### Exercise brief
Would you output the whole listing below, exactly as it reads?

### Given data
★ ★ ★ ★ ★ ★ ★

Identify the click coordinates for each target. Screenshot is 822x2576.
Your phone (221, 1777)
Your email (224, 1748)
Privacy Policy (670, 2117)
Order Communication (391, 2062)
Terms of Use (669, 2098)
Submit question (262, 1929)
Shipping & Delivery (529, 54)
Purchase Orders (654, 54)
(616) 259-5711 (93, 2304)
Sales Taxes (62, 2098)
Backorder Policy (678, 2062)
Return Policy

★ ★ ★ ★ ★ ★ ★

### Result below
Identify the click coordinates for each target. Screenshot is 822x2576.
Your phone (221, 1777)
Your email (224, 1748)
Privacy Policy (670, 2117)
Order Communication (391, 2062)
Terms of Use (669, 2098)
Submit question (262, 1929)
Shipping & Delivery (529, 54)
Purchase Orders (654, 54)
(616) 259-5711 (93, 2304)
Sales Taxes (62, 2098)
Backorder Policy (678, 2062)
Return Policy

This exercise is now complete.